Es importante pensar en una reforma estructural que parta del afán de volvernos más simples y de mejorar la inversión y los ingresos de la Nación. 

María Cristina Ramírez Londoño 

Pedro Antonio Molina Sierra 

Legis Editores S.A. 

Óscar Franco Charry, abogado de la Universidad Santo Tomás de Aquino, conversó con la Revista Impuestos y con Ámbito Jurídico, con ocasión de su reciente nombramiento como Director General de Impuestos y Aduanas Nacionales.

Franco sostuvo que la implementación y puesta en funcionamiento de las herramientas del Modelo Único de Ingresos, Servicio y Control Automatizado (Muisca) es su prioridad al frente de la Dirección de Impuestos y Aduanas Nacionales (DIAN).

Revista Impuestos:¿En qué puntos va a centrar su gestión? 

Óscar Franco Charry: Desde el inicio de este Gobierno, la DIAN tiene un proyecto estructural definido, basado en el plan Muisca.
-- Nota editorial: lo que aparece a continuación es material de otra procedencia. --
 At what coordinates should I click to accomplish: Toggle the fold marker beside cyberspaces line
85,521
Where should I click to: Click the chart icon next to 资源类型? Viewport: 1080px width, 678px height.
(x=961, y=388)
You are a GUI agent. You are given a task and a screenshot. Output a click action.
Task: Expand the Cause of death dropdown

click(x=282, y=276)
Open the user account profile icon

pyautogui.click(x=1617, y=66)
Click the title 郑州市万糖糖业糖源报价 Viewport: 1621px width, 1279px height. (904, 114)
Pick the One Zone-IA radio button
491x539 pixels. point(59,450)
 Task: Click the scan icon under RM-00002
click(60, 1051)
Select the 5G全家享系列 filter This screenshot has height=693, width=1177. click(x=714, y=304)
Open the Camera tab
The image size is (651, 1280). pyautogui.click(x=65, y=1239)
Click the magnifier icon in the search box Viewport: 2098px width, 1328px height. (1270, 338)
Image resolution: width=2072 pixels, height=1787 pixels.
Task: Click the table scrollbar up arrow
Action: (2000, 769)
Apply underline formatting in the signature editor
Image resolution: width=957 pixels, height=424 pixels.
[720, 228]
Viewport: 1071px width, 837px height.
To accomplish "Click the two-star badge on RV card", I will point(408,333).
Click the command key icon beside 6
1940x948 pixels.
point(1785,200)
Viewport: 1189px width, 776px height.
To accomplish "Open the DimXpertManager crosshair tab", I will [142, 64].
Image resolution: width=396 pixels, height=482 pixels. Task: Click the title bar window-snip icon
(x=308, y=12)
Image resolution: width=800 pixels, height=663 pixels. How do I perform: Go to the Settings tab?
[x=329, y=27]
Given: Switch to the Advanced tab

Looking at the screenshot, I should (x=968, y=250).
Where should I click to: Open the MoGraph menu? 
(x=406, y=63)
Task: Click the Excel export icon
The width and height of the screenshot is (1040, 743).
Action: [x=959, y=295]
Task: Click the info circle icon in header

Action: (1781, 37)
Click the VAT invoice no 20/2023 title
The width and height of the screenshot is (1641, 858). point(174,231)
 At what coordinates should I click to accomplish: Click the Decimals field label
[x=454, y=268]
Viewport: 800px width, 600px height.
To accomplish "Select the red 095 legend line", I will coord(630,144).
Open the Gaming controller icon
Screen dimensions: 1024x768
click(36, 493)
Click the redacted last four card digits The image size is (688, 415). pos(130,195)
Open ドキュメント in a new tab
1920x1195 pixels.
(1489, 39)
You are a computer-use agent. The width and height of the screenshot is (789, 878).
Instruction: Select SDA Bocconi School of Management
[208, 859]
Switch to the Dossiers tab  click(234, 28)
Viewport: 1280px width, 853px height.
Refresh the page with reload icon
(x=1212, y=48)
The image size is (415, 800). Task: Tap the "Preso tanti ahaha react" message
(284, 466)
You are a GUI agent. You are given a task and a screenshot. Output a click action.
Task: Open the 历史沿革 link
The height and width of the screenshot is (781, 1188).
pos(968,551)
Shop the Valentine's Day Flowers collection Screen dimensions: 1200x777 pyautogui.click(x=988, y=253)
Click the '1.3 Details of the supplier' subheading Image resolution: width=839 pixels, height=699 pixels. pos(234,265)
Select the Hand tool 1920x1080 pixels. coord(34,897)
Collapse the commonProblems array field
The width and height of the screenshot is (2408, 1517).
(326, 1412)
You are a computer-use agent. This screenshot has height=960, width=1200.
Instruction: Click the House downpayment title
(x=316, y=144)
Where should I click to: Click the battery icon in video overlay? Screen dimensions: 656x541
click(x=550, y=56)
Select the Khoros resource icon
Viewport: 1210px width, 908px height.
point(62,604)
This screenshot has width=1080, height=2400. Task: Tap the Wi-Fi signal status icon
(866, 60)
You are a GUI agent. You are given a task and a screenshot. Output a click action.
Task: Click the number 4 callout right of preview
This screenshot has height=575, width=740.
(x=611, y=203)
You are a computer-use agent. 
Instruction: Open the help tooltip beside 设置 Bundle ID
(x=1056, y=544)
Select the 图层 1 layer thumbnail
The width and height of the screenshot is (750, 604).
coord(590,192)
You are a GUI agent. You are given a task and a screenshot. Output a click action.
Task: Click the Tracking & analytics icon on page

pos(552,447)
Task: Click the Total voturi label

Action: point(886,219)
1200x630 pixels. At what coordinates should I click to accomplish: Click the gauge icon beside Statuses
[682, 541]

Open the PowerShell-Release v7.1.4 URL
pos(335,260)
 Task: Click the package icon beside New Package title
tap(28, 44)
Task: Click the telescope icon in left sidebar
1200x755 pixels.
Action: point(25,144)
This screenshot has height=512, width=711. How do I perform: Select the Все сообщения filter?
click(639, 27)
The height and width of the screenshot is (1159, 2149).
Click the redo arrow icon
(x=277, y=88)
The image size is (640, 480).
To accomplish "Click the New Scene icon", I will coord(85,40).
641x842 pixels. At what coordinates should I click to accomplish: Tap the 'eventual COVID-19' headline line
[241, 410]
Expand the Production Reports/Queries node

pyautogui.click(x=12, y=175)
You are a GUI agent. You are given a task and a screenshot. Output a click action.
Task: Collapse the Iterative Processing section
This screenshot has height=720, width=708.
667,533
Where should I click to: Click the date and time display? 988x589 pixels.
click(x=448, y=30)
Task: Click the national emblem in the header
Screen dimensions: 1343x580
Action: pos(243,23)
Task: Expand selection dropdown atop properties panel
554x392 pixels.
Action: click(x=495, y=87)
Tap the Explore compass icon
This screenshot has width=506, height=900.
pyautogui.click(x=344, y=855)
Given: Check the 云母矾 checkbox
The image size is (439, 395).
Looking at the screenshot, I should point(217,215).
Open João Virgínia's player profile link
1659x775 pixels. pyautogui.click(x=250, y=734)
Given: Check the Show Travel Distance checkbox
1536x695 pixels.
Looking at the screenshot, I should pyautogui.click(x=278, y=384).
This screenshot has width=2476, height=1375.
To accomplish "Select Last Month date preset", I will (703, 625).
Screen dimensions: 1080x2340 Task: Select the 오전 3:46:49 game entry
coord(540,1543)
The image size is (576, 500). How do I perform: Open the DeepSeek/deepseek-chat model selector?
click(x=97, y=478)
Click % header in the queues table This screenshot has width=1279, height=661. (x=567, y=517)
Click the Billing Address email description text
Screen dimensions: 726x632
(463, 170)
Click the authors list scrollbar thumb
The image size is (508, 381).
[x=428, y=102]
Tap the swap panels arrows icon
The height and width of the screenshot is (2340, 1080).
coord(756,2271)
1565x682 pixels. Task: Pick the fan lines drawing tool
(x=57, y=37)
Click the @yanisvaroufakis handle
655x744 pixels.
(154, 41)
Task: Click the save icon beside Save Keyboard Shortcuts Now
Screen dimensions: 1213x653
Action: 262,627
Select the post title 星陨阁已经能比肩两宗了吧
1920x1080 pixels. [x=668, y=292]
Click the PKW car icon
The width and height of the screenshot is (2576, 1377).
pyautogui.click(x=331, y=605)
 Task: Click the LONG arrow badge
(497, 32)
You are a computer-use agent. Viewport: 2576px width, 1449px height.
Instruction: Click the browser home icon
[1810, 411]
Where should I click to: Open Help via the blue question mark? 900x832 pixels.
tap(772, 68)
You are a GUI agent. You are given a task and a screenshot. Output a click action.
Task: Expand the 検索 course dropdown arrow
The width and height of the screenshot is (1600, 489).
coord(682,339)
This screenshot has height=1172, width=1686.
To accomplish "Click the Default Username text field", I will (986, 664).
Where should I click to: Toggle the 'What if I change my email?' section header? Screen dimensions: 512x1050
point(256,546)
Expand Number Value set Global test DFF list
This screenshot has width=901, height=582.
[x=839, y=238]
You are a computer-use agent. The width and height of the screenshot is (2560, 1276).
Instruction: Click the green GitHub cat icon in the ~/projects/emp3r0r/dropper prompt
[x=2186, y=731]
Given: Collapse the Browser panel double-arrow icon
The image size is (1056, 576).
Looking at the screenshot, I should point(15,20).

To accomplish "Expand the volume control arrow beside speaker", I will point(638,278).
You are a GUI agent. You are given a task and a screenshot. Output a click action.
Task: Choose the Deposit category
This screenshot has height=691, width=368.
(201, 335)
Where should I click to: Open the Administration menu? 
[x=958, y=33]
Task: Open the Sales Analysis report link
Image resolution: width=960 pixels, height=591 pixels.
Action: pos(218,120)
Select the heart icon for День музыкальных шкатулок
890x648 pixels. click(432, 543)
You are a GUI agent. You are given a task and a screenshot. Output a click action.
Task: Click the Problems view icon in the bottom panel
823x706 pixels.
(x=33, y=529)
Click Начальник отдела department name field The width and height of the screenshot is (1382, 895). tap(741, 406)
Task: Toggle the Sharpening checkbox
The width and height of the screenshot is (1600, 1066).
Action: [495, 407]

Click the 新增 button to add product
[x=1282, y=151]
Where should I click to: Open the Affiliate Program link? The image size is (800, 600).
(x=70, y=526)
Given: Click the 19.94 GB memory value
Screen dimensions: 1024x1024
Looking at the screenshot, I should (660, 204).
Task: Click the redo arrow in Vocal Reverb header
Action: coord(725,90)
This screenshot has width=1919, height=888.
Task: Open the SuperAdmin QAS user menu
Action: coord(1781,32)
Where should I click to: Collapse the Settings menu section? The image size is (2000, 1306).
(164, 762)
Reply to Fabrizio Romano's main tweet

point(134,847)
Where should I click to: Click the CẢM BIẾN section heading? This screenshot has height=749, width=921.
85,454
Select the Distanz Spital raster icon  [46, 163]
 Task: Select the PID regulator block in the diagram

Históricamente, la utilización de la información ha sido débil, pues millones de datos que nos llegaban eran desaprovechados en más del 80 ó 90%. No ha sido un problema de falta de iniciativa de los funcionarios o de las instituciones, sino de infraestructura tecnológica. Colombia es un país privilegiado, pues la administración tiene acceso a toda la información que quiera. Partiendo de ese hecho, y con la capacidad tecnológica adecuada, la idea es utilizar toda esa información y extractar verdaderos indicadores de fiscalización, para conocer más a nuestros clientes y prestar un mejor servicio y control.

R. I.:¿Qué ha pasado con el plan Muisca? 

Ó. F. Ch.: El proyecto Muisca se ha desarrollado en varias etapas. La primera se refería a la conformación del Registro Único Tributario (RUT), que es el paso obligado de cualquier estrategia, porque permite identificar, organizar y clasificar a los contribuyentes. La siguiente etapa es la adecuación informática, a partir de los diseños funcionales que elaboraron expertos de la entidad y de la construcción de grandes motores informáticos. Luego, sigue la implementación de los subsistemas de gestión, relacionados con fiscalización, operación aduanera, administración de cartera, etc. La creación de centros de servicio, dentro de los esquemas de atención al cliente, acompañarán esta etapa: cerca del 30% de la DIAN va a estar volcada a la prestación de servicios.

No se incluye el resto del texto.